W3C home > Mailing lists > Public > www-html@w3.org > November 2004

Re: Identifying (X)HTML without MIME

From: Lachlan Hunt <lachlan.hunt@iinet.net.au>
Date: Tue, 09 Nov 2004 09:23:35 +1100
Message-ID: <418FF1E7.1010609@iinet.net.au>
To: trejkaz@xaoza.net
CC: James Cerra <jfcst24_public@yahoo.com>, www-html@w3.org

Trejkaz Xaoza wrote:
> On Sun, 7 Nov 2004 09:48, James Cerra wrote:
>> What are the recommendations for
>> identifying the document's type when MIME or HTTP is 
>> not available?
> If it starts with "<?xml" it's an XML document.  If it is then in the XHTML1 
> namespace, it's XHTML1.  If it's in the XHTML2 namespace, it's XHTML2.

That is not always reliable.  Hixie has explained [1] in detail, about 
the cases where that will not work.  Although, technically, the 
following description was talking about sniffing documents that were 
sent as text/html, similar rules should apply where the MIME information 
is not available elsewhere.  I'd recommend you do as Anne already 
mentioned, and use the File extension like Mozilla does.

     + You can't sniff for the five characters "<?xml" because:

       - The <?xml ... ?> header is optional per Appendix C, and it is
         recommended not to include it as it causes IE6 to trigger
         quirks mode.

       - SGML can also contain PIs (see the example below).

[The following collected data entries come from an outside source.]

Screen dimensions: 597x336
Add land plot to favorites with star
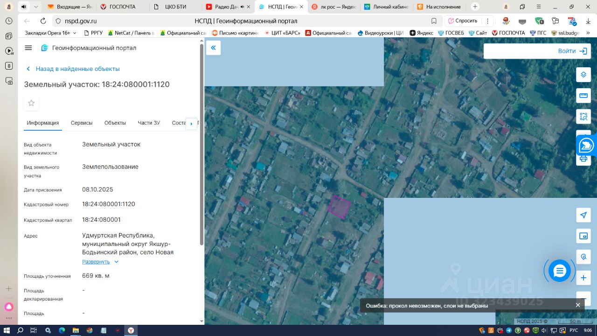click(31, 103)
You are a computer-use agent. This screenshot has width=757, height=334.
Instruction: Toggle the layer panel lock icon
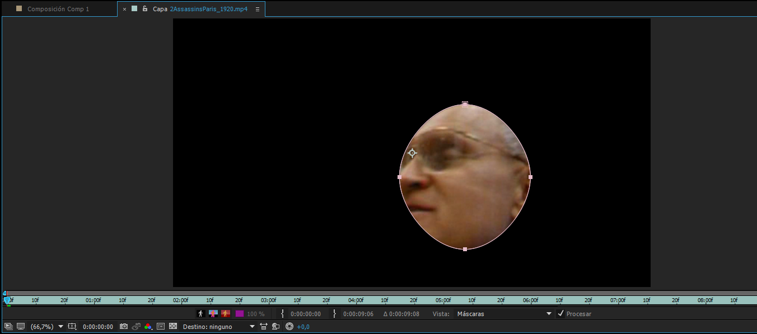pyautogui.click(x=145, y=9)
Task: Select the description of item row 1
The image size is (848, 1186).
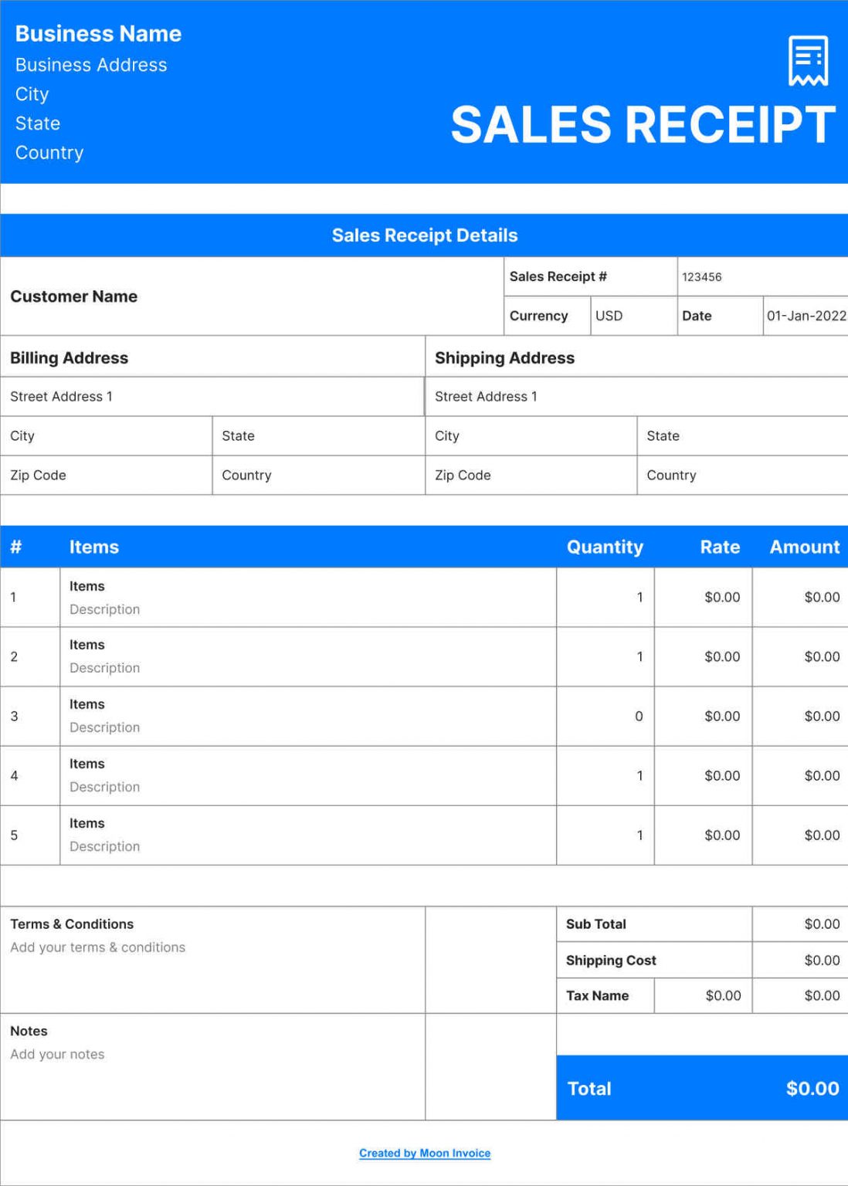Action: [x=105, y=609]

    e.g. what language is this text/html document in?:

       <?xml this is not?>
       <!DOCTYPE html PUBLIC "-//W3C//DTD HTML 4.0//EN"
           [ <!-- SYSTEM "not XHTML" --> ]>
       <!-- -- -->
         This is a comment. This document is not XHTML.
         <html xmlns="http://www.w3.org/1999/xhtml"/>
         Ok, I'm done now. -->
        <title> Need a title in HTML4! </title>
        <p> This is a valid HTML4 document.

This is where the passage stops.